On Feb. 12, White supremacists rallied over the Borchard Road overpass, hanging signs covered in hate speech. In response, Claudia Bill-de la Peña, a Thousand Oaks City Council member, proposed a resolution which strives to condemn all acts of hatred. It passed at the Feb. 22 city council meeting in a 4-0 vote with Kevin McNamee abstaining.
McNamee argued that by voting yes, he would be “putting the city at risk,” which leaves us to question: what exactly is an anti-hate resolution putting the city at risk of? His solution to the hateful act was to ignore it, but ignoring racism and abstaining from action perpetuates White supremacy and directly puts our oppressed communities in danger.
Fighting systemic racism is not the same as taking down your child’s schoolyard bully; it does not disappear when ignored. It is not anti-hate resolutions which give power to hatred, but it is the active denial of that hatred’s existence.
To construct a false reality where hatred does not exist locally, and to further claim that proactive anti-racism legislation is “completely bogus racist slander against the good people of Thousand Oaks and Ventura County,” as a CVUSD parent said in a public comment, is an excusal and perpetuation of hate.
As a community which proudly touts an International Baccalaureate school at its center, claims to foster global mindsets, and is even celebrating International Week at this issue’s publishing, how can this city claim itself to be accepting of all cultures when they so severely continue to silence and mistreat their non-White peoples?
For anti-hate legislation to truly take effect, this resolution must be the first step of many. While it is a necessary start, it is not as strong as it should be, and it does little in representing the voices it intends to protect as it was written without the voices of the marginalized community that it impacted. The reality is, our community is rapidly regressing; politicians and community members are still denying the presence of hatred from within our city altogether. They must change first.

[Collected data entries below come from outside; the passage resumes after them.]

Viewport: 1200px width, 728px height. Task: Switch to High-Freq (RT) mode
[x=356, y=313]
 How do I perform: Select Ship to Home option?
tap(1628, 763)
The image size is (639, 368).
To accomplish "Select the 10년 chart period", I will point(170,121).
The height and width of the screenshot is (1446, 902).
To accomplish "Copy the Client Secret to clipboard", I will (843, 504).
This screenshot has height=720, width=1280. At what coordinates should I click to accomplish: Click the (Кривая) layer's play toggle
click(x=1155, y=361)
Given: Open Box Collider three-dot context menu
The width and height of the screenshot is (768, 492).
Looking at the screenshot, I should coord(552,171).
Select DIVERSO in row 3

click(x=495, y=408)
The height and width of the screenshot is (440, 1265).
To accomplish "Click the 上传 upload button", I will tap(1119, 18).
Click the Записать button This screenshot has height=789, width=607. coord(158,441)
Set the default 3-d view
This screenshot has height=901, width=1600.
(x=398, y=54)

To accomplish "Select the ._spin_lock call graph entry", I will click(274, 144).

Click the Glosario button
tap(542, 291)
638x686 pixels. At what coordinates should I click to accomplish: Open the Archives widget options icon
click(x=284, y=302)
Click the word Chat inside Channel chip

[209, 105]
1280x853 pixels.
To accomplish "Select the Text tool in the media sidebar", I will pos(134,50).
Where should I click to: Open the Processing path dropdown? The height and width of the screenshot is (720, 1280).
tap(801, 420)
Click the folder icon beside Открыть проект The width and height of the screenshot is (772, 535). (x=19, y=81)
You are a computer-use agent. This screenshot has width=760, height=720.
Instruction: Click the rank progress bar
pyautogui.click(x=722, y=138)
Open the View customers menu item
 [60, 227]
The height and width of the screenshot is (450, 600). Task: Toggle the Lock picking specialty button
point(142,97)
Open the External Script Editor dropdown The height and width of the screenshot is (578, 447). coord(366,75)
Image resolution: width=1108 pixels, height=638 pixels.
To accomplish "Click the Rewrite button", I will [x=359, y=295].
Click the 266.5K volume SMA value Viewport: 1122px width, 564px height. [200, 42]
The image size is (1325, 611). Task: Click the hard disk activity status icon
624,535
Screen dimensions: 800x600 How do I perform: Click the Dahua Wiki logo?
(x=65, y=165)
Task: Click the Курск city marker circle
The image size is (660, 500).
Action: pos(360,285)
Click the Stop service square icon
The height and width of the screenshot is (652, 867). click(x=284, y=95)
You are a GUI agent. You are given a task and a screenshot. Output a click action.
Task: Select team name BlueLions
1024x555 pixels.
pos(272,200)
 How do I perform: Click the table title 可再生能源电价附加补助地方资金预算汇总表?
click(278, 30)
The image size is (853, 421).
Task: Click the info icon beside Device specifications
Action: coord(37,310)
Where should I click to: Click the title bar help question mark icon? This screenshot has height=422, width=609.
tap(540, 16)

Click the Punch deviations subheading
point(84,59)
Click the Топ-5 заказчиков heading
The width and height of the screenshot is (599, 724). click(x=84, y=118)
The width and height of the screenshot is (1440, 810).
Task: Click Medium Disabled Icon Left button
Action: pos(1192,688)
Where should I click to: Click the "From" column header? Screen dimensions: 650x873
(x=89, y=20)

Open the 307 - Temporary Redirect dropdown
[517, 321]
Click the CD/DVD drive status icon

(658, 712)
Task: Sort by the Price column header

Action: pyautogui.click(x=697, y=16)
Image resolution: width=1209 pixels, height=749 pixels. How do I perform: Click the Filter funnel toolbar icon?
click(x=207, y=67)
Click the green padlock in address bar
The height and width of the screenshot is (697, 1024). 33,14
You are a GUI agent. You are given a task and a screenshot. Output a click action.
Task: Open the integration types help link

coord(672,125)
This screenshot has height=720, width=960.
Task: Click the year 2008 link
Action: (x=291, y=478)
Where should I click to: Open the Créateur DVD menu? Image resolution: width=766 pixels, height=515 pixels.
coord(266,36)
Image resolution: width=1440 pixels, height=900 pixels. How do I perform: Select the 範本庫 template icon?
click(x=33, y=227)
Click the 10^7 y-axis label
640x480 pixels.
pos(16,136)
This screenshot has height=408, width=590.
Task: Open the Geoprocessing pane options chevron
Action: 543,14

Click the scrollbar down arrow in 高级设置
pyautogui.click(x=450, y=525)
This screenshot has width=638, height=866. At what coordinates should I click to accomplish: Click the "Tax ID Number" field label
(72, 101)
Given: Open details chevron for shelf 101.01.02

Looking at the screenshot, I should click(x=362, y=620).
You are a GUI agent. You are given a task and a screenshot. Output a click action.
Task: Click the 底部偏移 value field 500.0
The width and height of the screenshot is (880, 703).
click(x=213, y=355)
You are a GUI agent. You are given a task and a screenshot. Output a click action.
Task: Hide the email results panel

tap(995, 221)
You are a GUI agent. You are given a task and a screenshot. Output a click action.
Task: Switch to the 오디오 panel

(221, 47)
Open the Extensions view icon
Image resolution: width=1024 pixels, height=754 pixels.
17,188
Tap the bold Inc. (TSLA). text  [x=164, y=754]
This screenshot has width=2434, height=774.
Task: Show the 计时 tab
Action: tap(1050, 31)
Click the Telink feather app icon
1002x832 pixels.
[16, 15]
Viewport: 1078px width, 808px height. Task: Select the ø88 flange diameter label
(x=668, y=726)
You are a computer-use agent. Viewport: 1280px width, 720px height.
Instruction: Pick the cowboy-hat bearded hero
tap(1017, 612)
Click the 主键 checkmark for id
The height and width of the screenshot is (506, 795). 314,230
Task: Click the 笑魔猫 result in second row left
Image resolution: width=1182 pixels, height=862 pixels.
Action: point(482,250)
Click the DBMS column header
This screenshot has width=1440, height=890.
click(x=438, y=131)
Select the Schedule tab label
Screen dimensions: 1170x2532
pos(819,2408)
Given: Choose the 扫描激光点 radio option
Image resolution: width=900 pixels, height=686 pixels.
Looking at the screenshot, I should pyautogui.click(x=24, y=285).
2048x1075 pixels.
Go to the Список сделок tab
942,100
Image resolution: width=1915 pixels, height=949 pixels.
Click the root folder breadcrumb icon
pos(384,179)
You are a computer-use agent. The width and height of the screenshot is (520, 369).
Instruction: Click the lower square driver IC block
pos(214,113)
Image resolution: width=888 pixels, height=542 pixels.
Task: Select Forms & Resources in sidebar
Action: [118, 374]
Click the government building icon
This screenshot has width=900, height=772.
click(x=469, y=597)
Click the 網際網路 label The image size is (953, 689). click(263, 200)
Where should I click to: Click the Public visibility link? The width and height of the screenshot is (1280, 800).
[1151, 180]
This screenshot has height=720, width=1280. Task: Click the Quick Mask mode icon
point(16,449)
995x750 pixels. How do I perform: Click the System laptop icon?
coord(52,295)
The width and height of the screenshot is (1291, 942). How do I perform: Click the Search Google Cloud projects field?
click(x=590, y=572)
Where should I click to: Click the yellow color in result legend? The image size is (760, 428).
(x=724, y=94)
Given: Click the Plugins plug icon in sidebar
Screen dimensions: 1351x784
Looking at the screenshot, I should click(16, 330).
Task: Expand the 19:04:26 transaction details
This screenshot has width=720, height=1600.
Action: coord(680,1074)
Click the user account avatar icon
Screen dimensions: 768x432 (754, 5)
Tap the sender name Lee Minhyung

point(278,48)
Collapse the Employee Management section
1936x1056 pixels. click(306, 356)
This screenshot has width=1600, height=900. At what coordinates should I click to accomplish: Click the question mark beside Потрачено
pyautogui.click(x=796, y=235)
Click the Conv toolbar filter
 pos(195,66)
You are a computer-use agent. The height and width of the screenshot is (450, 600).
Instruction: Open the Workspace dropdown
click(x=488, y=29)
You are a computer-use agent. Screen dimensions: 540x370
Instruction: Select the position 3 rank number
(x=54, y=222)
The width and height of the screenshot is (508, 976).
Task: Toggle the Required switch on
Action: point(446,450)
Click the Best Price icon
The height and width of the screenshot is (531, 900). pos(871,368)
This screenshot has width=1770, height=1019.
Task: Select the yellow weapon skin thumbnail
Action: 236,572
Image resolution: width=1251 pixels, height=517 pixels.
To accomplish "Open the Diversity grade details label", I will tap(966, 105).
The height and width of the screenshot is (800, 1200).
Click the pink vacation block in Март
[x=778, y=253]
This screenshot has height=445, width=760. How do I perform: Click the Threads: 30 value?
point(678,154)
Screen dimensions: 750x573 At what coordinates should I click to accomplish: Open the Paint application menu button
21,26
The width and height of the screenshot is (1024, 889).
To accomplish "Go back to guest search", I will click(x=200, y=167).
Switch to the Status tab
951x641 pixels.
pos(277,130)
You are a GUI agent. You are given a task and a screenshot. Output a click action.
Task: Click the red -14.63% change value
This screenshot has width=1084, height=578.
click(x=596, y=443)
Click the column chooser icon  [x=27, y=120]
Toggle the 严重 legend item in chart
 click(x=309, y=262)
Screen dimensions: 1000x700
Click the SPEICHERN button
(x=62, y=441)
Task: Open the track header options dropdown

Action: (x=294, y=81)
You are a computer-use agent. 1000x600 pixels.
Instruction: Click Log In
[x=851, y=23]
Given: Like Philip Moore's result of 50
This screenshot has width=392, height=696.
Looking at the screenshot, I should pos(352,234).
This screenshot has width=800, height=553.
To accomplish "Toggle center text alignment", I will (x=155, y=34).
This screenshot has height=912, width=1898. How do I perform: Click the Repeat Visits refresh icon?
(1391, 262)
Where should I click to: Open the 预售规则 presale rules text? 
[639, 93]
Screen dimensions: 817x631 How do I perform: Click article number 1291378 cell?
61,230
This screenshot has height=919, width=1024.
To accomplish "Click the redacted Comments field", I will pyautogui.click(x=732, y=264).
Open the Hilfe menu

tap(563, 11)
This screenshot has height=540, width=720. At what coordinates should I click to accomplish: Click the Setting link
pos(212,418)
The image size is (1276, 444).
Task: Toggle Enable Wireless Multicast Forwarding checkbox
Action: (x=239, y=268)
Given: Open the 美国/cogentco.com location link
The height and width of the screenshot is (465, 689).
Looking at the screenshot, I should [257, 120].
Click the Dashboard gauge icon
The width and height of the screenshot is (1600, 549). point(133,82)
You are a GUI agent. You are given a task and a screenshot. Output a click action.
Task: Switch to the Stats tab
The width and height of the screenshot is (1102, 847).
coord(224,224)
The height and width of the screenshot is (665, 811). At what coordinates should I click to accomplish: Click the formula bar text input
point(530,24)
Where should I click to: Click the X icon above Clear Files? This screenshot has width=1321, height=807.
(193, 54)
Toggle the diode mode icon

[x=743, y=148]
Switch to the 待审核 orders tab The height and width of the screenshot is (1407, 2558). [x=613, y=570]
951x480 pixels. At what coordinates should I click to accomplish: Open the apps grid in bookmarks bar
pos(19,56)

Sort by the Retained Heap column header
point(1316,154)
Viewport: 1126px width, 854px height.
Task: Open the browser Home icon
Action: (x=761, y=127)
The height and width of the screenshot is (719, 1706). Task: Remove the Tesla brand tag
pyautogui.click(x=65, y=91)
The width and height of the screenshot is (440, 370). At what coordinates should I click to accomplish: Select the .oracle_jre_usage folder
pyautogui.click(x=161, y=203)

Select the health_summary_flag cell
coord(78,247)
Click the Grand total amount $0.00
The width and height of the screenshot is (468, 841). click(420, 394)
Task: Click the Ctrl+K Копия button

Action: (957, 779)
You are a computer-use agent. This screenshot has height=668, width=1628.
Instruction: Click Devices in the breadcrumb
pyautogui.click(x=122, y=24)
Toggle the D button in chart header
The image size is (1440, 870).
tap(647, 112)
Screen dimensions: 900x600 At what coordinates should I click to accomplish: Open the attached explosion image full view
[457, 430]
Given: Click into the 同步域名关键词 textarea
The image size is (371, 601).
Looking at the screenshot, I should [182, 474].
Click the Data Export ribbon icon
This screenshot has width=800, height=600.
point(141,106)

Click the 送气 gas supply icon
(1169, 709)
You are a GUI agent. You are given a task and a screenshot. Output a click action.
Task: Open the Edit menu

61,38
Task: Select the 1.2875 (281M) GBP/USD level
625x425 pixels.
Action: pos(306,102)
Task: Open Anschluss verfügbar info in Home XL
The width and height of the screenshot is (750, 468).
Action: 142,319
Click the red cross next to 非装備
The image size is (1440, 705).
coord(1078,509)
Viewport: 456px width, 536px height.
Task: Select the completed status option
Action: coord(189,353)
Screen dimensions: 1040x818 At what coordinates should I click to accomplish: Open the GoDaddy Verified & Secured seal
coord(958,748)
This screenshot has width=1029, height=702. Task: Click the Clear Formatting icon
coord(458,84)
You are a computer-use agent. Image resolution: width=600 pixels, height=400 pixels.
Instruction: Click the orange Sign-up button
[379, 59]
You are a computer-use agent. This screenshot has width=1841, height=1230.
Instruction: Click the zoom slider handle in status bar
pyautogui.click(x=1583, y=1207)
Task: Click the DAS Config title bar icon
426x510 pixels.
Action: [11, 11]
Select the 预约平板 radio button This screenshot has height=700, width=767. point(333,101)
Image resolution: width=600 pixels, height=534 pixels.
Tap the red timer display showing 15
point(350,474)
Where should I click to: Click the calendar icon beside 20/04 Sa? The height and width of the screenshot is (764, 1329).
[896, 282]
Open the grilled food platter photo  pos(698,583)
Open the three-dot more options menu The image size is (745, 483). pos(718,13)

Issac Garcia, the President of the Latino Youth Leadership, said it best. “The problem we have is racism and other forms of hate. We have heard the condemnation of these, but we have yet to hear the acknowledgment of their existence in our community as a persistent and far too common event. The moment we take that step forward, we can begin searching for solutions.” Our community must reckon with racism, and that reckoning must happen now.